ASSIGNMENT.
Once the line with "Task: Share the main thread tweet" is found in the data, output it and each following line exactly, up to and including the line with "1920x1080 pixels.", and nothing before or after.

SUPPLIED MATERIAL.
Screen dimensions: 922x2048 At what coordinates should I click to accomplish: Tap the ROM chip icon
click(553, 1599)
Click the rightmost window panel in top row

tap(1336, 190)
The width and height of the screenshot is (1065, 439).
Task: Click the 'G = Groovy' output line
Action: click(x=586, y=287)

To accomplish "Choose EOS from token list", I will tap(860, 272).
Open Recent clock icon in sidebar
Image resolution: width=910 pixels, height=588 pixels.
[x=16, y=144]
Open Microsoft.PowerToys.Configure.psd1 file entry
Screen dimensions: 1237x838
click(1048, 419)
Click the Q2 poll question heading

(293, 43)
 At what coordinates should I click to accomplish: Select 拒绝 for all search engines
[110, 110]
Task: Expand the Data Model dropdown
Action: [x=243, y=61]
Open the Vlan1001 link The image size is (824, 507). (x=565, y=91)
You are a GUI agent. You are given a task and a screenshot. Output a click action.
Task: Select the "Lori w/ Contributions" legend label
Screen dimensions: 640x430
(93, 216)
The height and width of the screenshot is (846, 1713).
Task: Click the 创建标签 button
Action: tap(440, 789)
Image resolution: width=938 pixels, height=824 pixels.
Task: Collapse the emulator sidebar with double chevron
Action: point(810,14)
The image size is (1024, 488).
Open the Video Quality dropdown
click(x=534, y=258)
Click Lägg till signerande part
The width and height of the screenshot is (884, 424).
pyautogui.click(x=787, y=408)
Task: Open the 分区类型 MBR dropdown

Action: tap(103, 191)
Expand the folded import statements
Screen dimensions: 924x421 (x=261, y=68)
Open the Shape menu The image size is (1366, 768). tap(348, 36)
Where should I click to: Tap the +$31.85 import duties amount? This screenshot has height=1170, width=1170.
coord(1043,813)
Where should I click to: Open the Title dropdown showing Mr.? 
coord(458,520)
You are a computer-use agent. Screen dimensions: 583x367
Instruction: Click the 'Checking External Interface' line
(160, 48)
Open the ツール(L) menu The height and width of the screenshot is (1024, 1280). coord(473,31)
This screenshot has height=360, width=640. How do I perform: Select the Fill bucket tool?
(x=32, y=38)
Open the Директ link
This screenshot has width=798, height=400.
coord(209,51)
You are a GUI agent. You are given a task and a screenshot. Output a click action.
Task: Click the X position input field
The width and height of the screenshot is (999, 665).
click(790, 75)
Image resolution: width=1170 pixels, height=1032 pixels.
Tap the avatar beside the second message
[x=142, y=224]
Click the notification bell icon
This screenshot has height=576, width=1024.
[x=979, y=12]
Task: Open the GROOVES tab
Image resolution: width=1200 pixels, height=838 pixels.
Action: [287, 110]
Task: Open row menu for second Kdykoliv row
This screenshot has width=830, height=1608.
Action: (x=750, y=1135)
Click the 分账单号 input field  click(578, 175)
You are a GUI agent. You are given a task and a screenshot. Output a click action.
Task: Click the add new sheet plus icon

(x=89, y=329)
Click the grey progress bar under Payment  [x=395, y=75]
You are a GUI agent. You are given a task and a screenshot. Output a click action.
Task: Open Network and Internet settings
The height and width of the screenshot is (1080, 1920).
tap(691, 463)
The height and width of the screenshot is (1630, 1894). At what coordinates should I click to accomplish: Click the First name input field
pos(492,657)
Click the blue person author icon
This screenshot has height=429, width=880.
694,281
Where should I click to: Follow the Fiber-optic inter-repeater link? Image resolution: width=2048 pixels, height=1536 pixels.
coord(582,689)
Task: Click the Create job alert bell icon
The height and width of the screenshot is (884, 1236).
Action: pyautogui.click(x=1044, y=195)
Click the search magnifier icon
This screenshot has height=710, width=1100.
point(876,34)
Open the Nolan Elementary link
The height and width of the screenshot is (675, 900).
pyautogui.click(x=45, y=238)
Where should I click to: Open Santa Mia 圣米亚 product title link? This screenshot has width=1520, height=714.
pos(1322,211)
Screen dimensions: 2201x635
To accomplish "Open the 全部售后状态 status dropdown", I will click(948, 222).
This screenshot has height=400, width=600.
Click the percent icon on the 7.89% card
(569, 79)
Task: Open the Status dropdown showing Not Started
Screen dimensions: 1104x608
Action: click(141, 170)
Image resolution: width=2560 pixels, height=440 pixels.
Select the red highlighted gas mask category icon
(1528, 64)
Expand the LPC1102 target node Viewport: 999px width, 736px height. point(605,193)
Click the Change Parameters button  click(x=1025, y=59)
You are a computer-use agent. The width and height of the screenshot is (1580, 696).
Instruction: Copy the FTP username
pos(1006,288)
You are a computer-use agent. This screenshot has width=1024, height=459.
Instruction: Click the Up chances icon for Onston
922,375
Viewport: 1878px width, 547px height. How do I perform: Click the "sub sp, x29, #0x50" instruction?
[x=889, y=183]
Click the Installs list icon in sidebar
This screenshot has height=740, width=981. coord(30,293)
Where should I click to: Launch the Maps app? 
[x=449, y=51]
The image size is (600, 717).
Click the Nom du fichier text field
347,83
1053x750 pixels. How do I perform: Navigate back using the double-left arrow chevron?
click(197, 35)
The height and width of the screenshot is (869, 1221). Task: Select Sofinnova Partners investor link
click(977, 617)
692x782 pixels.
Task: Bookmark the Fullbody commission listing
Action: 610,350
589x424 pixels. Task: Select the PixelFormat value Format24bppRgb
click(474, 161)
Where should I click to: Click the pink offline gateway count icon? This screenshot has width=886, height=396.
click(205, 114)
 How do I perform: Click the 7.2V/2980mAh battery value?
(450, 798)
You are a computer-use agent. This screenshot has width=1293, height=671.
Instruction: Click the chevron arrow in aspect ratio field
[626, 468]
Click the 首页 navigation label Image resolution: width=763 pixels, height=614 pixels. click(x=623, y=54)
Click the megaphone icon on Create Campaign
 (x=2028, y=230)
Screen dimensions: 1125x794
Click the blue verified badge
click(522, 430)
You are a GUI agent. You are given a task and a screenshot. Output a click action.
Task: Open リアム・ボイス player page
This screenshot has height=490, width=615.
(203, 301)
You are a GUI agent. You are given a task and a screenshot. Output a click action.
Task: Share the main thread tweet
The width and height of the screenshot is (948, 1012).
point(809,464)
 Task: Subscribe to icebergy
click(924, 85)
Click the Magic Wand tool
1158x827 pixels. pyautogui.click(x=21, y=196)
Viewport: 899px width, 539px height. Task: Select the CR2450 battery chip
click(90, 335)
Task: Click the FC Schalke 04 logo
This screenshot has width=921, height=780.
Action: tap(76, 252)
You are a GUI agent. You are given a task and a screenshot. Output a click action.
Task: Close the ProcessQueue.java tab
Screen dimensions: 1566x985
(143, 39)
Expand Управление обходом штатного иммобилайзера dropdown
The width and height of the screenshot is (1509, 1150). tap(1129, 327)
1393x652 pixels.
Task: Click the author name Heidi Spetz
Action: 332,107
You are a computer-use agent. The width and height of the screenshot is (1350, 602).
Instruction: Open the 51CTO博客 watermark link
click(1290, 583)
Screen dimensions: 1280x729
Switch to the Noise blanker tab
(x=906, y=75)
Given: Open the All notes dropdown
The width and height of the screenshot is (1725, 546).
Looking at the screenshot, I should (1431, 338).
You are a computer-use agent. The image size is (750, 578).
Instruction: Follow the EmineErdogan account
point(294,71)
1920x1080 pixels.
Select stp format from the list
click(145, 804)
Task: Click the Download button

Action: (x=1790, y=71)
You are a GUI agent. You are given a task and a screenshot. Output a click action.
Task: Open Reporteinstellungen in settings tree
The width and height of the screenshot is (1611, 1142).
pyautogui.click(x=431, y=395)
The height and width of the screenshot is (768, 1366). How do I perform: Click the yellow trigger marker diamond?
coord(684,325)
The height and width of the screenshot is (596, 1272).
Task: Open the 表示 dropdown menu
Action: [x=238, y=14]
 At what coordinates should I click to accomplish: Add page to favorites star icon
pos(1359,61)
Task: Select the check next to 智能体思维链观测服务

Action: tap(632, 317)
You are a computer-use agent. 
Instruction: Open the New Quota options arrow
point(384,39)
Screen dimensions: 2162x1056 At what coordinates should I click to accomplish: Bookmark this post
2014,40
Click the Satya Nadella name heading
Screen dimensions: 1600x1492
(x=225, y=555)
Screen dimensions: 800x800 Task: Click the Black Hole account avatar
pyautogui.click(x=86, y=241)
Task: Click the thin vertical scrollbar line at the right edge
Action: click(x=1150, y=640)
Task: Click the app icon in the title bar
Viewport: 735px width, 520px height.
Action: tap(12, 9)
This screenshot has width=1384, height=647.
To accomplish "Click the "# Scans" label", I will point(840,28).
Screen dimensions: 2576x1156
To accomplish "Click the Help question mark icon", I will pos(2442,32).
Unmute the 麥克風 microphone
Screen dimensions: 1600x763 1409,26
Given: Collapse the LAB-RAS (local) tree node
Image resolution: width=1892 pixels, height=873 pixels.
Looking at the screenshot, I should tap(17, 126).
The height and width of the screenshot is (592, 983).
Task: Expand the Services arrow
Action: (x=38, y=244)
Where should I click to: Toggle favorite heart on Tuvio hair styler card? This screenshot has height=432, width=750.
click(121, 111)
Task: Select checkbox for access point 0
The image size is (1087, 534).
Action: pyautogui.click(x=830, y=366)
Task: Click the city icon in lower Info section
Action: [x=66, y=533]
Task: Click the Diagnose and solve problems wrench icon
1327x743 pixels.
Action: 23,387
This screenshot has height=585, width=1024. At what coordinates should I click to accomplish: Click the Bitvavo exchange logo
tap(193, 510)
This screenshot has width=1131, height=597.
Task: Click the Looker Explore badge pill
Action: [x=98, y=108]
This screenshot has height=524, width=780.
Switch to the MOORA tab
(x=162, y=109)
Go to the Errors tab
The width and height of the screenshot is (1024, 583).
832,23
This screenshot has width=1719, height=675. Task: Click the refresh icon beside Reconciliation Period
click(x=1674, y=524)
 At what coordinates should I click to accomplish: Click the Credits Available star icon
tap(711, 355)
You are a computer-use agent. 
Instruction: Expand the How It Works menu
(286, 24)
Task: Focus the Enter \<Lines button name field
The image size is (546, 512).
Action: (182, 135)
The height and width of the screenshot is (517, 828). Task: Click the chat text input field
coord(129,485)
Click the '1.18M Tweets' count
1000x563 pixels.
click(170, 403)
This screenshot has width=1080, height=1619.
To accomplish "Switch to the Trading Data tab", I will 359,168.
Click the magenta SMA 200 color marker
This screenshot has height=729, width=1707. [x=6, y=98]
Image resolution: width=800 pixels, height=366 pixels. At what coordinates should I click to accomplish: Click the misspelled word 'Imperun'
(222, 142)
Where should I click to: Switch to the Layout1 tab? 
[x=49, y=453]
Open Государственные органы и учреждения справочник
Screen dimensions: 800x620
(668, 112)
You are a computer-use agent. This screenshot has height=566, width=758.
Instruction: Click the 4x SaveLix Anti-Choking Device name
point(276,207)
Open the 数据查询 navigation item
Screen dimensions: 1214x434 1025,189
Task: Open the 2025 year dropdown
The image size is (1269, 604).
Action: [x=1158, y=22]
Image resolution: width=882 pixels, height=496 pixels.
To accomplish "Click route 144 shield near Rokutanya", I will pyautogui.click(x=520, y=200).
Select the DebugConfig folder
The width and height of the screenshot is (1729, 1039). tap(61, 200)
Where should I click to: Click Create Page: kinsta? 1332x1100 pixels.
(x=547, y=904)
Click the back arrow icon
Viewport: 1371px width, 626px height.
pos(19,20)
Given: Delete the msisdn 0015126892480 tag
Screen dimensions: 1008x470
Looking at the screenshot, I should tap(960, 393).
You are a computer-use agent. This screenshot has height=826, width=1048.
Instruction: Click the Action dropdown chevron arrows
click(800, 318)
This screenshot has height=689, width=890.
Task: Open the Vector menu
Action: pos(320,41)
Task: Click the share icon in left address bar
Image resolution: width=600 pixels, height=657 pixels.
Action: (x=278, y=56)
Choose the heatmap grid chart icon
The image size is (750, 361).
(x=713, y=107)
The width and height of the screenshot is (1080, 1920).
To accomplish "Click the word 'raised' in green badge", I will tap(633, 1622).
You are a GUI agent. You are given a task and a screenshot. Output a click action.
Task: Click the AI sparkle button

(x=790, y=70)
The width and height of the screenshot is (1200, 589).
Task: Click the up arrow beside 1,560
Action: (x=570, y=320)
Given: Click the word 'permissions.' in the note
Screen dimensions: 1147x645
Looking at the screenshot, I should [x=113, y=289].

ANSWER.
Task: Share the main thread tweet
The width and height of the screenshot is (948, 1012).
point(809,464)
 Task: Subscribe to icebergy
click(924, 85)
Click the Magic Wand tool
1158x827 pixels. pyautogui.click(x=21, y=196)
Viewport: 899px width, 539px height. Task: Select the CR2450 battery chip
click(90, 335)
Task: Click the FC Schalke 04 logo
This screenshot has width=921, height=780.
Action: tap(76, 252)
You are a GUI agent. You are given a task and a screenshot. Output a click action.
Task: Close the ProcessQueue.java tab
Screen dimensions: 1566x985
(143, 39)
Expand Управление обходом штатного иммобилайзера dropdown
The width and height of the screenshot is (1509, 1150). tap(1129, 327)
1393x652 pixels.
Task: Click the author name Heidi Spetz
Action: 332,107
You are a computer-use agent. The width and height of the screenshot is (1350, 602).
Instruction: Open the 51CTO博客 watermark link
click(1290, 583)
Screen dimensions: 1280x729
Switch to the Noise blanker tab
(x=906, y=75)
Given: Open the All notes dropdown
The width and height of the screenshot is (1725, 546).
Looking at the screenshot, I should (1431, 338).
You are a computer-use agent. The image size is (750, 578).
Instruction: Follow the EmineErdogan account
point(294,71)
1920x1080 pixels.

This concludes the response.